Specifically, the mechanical parameters and the electrical parameters of the biological tissues can be rapidly detected by controlling the displacement of the detection module. Illustratively, the analysis module sends a first displacement signal, the detection module receives the first displacement signal, the content of the first displacement signal may be a periodic displacement, such as a sine displacement, a cosine displacement, etc., the detection module displaces according to the content of the first displacement signal, contacts with the biological tissue, reaches an extreme position, and returns to the position where the displacement occurs, during this process, the speed change of the displacement of the detection module may not be fixed, the pressure generated to the biological tissue may not be fixed, and the detection module performs one-time detection of the electrical parameter to the biological tissue after each time change, one displacement change or one pressure change. The operation realizes that a plurality of pressure conditions are provided in one periodic displacement, namely, the first displacement, and the detection of the electrical parameters of the biological tissue is completed under each pressure condition. The type of the first displacement is merely an example and is not limiting.

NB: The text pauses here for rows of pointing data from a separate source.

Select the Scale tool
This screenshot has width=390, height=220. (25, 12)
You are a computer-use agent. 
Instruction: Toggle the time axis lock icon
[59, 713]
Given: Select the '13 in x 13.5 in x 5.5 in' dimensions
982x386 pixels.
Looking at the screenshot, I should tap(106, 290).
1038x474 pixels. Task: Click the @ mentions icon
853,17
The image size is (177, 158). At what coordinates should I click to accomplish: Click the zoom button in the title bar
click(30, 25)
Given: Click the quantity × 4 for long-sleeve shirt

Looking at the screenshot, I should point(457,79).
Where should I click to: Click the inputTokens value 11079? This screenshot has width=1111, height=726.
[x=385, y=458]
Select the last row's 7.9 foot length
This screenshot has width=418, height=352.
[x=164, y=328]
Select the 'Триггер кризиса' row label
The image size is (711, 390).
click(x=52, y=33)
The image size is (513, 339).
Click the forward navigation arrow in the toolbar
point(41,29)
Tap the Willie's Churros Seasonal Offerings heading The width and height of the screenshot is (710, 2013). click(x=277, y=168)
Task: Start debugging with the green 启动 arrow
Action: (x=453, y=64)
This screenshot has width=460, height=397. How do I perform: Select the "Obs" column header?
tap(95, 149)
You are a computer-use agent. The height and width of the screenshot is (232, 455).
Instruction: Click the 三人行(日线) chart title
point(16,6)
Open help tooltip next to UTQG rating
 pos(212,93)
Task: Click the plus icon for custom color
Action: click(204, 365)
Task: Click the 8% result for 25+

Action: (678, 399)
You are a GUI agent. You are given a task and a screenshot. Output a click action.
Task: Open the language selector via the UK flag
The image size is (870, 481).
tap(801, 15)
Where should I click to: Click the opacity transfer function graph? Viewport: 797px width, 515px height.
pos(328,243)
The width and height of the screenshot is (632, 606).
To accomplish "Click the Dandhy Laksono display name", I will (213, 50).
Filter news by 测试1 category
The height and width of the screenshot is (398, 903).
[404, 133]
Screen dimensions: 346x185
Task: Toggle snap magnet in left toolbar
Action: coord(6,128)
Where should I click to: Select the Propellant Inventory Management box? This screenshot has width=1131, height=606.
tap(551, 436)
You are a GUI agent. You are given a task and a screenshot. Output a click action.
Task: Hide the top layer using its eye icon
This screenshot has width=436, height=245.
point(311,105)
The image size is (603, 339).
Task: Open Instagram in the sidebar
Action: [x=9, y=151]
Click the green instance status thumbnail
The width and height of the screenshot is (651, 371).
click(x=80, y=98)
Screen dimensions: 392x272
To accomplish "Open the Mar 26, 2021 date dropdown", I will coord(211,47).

Specifically, the detection module is controlled to output stable pressure to act on the biological tissue, so that the bioelectrical characteristics of the biological tissue under different constant forces can be changed. Specifically, when the detection module is controlled to output a stable force, the control can be realized by pid (proportional Integral derivative) control: the force signal is used as feedback, the displacement is used as output, the speed is used as quantification, displacement and force control is carried out, and the condition that the constant force is constant in the biological tissue detection process is ensured. As shown in fig. 2, a constant force signal is input to the lower computer, so that the detection module generates a pressure on the biological tissue, because of an error, an actual pressure value is greater than or less than an expected pressure value, that is, a pressure value corresponding to the constant force signal, the lower computer captures an error value, and by outputting a first displacement signal, the detection module generates a corresponding first displacement to reduce the error value, because the generated error value is generally small, the detection module is approximately in a static state under the constant force condition, the detection of the electrical parameters of the biological tissue is completed under the condition, and the above operations are performed for multiple times, so that impedance data under multiple groups of pressures can be obtained for subsequent type identification of the biological tissue.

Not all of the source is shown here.